-- START OF SELECTED EXCERPT --
The year 2021 brings several milestones in the Miami University-Miami Tribe relationship
Miami Univeristy Alumni ASsociation
The year 2021 marks several milestones for Miami University and its relationship with the Miami Tribe of Oklahoma.
This year celebrates 20 years since Miami University and the Miami Tribe created the Myaamia Project (now the Myaamia Center) and 30 years since the first three Miami Tribe students enrolled at Miami as part of the Miami Heritage Award. We also recently surpassed 100 Miami Tribe graduates at Miami University.
Additionally, 2022 will be the 50th anniversary of Miami Tribe Chief Forest Olds visiting Miami University and forging the first connection between the Tribe and the University.
In honor of these significant achievements, the Miami University Alumni Association invites you to join us during our virtual Alumni Weekend as Kara Strass, director of the Miami Tribe Relations, hosts A Spotlight on the Myaamia Center, discussing this long relationship and its current state.
In preparation for this event, we invite you to explore the history through the pictures below.
Miami Tribe of Oklahoma Chief Forest Olds (left) visits Miami University unexpectedly and speaks with then-president Phillip Shriver, forging the first connection between the Tribe and University. At that visit, Chief Olds was given a University tour and attended a football practice. Following that visit, Miami University sent a resolution asking the Tribe to support their use of Redskins as an athletic mascot, which they passed.
Chief Forest Olds returns to Miami University and meets with President Phillip Shriver. During this visit the John R. Ruthven ‘Miami Indian I’ print was unveiled. Additionally, Chief Olds (left) received an award from Bob Cantoni of the Miami University Alumni Association.
1970s and 1980s
Chief Forest Olds passes away not long after his 1974 visit to Miami University and he is succeeded by Chief Floyd Leonard (at the mic). Chief Leonard and other Miami Tribe leaders continue to build individual relationships with people at Miami University, including university presidents and the Alumni Office. Seated is then-president Paul Pearson, and standing is alumni director Mike Macechko.
Starting in the 1990s, Miami developed recommendations for strengthening the University’s relationship with the Miami Tribe. This included education for the Miami University community through presentations and campus displays, as well as educational opportunities for Miami Tribe citizens. Chief Leonard was invited to campus on a regular basis for important events, including three presidential inaugurations and the 2009 bicentennial.
The first three Miami Tribe students enrolled at Miami University as part of the Miami Heritage Award in 1991. Myaamia students receive a tuition waiver to attend Miami University.
After much debate within the community, the Miami Tribe sends a resolution to Miami University that states: “the Miami Tribe of Oklahoma can no longer support the use of the nickname Redskins and suggest that the Board of Trustees discontinue the use of Redskins and other Indian related name.”
Out of respect for the sovereignty of the Miami Tribe and the relationship between the Tribe and University, Miami University changed its mascot name from Redskins to RedHawks.
Because of the relationship that had been created between the Tribe and University to this point, the Tribe approached Miami University about supporting their work in language and cultural revitalization. The Myaamia Project was created, and Daryl Baldwin arrived in 2001 as the founding director. Since its founding the Myaamia Project (now Myaamia Center) has worked to serve the needs of the Miami Tribe of Oklahoma.
-- END OF SELECTED EXCERPT --
-- START OF LISTED ENTRIES --
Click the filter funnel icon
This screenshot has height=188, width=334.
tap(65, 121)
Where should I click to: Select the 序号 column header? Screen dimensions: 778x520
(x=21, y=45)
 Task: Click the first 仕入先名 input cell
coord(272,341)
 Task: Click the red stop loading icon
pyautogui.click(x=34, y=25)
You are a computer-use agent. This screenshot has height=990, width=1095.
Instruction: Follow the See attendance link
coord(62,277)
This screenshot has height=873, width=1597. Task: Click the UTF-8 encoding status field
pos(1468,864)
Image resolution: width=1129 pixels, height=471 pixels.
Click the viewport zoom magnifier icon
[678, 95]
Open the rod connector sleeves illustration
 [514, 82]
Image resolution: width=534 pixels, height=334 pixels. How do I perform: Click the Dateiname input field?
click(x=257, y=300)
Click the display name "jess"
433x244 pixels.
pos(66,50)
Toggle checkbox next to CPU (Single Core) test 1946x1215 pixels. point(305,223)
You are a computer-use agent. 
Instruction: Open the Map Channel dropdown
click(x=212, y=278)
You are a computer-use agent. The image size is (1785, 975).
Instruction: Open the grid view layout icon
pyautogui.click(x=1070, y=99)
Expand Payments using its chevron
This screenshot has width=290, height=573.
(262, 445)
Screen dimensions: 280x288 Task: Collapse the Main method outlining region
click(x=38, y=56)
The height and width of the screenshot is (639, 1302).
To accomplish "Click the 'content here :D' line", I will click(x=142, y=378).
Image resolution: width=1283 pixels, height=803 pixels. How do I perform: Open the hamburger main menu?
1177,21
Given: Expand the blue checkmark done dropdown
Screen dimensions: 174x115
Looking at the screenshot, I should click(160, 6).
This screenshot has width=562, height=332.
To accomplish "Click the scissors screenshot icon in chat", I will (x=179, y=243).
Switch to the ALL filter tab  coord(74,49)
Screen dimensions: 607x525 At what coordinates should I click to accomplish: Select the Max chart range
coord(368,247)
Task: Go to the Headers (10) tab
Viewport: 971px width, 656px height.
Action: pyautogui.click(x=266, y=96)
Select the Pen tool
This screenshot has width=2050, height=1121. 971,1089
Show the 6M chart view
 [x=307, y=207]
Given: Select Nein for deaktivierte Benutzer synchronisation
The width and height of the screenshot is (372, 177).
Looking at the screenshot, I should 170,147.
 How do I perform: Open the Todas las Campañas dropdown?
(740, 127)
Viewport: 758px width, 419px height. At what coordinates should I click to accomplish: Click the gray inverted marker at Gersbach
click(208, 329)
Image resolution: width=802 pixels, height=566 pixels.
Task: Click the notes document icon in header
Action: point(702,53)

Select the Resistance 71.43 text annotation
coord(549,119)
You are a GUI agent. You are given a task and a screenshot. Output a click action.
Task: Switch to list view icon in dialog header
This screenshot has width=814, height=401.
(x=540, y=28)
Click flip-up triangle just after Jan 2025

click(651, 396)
-- END OF LISTED ENTRIES --
◆ TASK REQUIREMENTS:
- a) Can you retype the stretch of the Miami Tribe relationship article from "After much debate" through "Redskins to RedHawks."?
- b) Does the Miami Tribe relationship article support each statement? Answer yes or no, and quote the words that decide it. (i) The first three Miami Tribe students enrolled at Miami University in 1991. (ii) Daryl Baldwin was the founding director of the Myaamia Project. (iii) Chief Floyd Leonard led the Miami Tribe before Chief Forest Olds.
- c) Could you carry on the Miami Tribe relationship article from its final sentence?
The entries aren't needed for any of this work.

◆ THE REPLIES:
- a)
After much debate within the community, the Miami Tribe sends a resolution to Miami University that states: “the Miami Tribe of Oklahoma can no longer support the use of the nickname Redskins and suggest that the Board of Trustees discontinue the use of Redskins and other Indian related name.”
Out of respect for the sovereignty of the Miami Tribe and the relationship between the Tribe and University, Miami University changed its mascot name from Redskins to RedHawks.

- b)
(i) Yes: "The first three Miami Tribe students enrolled at Miami University as part of the Miami Heritage Award in 1991."
(ii) Yes: "Daryl Baldwin arrived in 2001 as the founding director."
(iii) No: "Chief Forest Olds passes away not long after his 1974 visit to Miami University and he is succeeded by Chief Floyd Leonard"

- c)
Up until 2003, students who attended Miami as part of the Myaamia Heritage Award did not have any formal requirements. The Myaamia Heritage Course series was started in 2003 to help students learn about Myaamia history, language and culture while they attend Miami University.
Chief Floyd Leonard (second from left) received an Honorary Doctorate of Humane Letters from Miami University at May commencement. From left to right: Dick Nault, Chief Leonard, commencement speaker William Safire and then-Miami President James Garland.
Miami University and the Miami Tribe sign a Memorandum of Understanding outlining their support to engage in future educational initiatives together. President James Garland (left) and Chief Leonard.
Miami University and the Miami Tribe sign a Memorandum of Agreement, officially recognizing the Myaamia Project including details regarding funding, operations and intellectual property. Left: Chief Thomas Gamble with then President David Hodge.
The Miami University Art Museum hosts a semester-long exhibit about the Miami Tribe and dedicates the sculpture “A Tribe Named Miami, A Surveyor’s Stake, A Town Named Oxford” in the Miami University Art Museum Sculpture Garden.
The Myaamia Project transitioned into the Myaamia Center, which provided additional support and permanence to the language and cultural revitalization work. In this picture are then-president David Hodge (left) and Chief Douglas Lankford.
The Richard and Emily Smucker Wiikiaami Room was opened as part of the new Armstrong Student Center in 2014. The design for the room originated with a 2009 Miami University architecture studio. It incorporates several elements of a wiikiaami, the Myaamia word for “home or lodge,” including the room’s round shape and an entrance from the East.
Myaamia Center Executive Director Daryl Baldwin is awarded a MacArthur Fellowship for his work in the revitalization of Myaamia language and culture.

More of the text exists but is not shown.